This is an interesting study, and research addressing the controls on ‘relic DNA’ concentrations in soils is important! We provide the following comments in an effort to strengthen the manuscript for publication:
1. Clarification of the pH effect on relic DNA is important - conflicting information exists in the text (lower pH soils have more relic DNA; Lines 207-208, Table 1) and figure S7 (lower pH soils have more similar communities after PMA treatment). Given these relationships, it appears that your data suggest a negative relationship between the quantity of relic DNA and community dissimilarity. Is this the case? In our opinion the presentation of the data obscures this point. For example, samples are ordered differently in Fig. 1 and 2, and regression of community dissimilarity against pH is in the supplement. Why not directly regress community dissimilarity against relic DNA quantity?
2. Why was relic DNA quantity converted to a binary variable for regression with edaphic factors (Table 1, Fig. S6)? Why was 20% chosen as a cutoff for relic DNA presence/absence? If the assumption is that PMA treatment is not quantitative this should be discussed prominently in the manuscript, as this affects interpretation of results.
3. Sample storage should be discussed more explicitly as this could potentially affect the number of viable cells. How long were samples stored before PMA treatment?
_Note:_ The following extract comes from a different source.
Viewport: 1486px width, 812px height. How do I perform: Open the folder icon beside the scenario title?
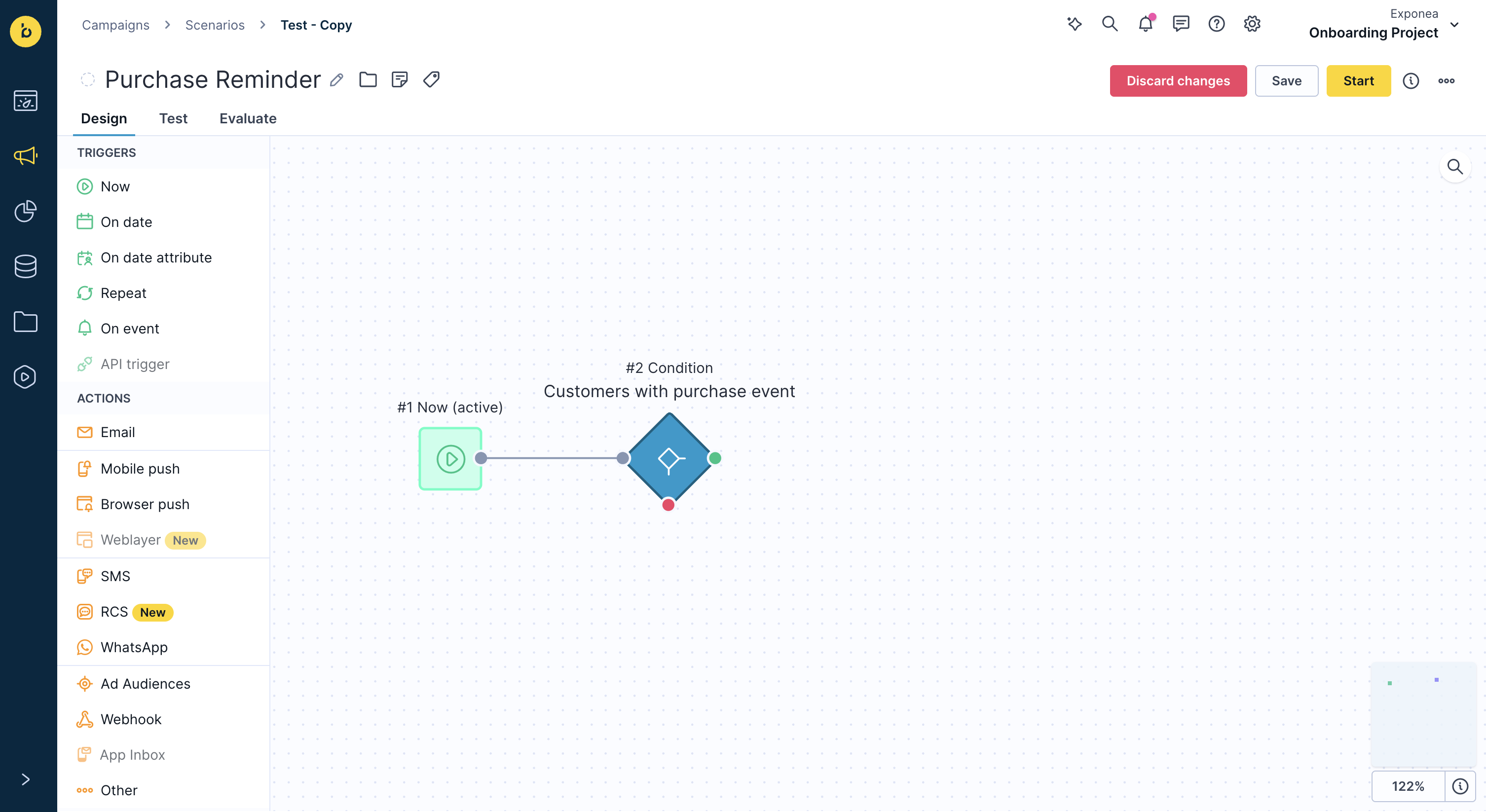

In addition, a test of the effect of soil moisture on relic DNA quantity would be useful for interpreting the data as this could be an important determinant of the number of viable cells.
4. A broader discussion of the significance of these findings for other biogeographical work on soil microbes would be valuable, as it calls into question the validity of earlier DNA-based approaches (e.g., how diversity relates to soil properties).
-- Kevin Geyer, Eric Morrison, Serita Frey (University of New Hampshire)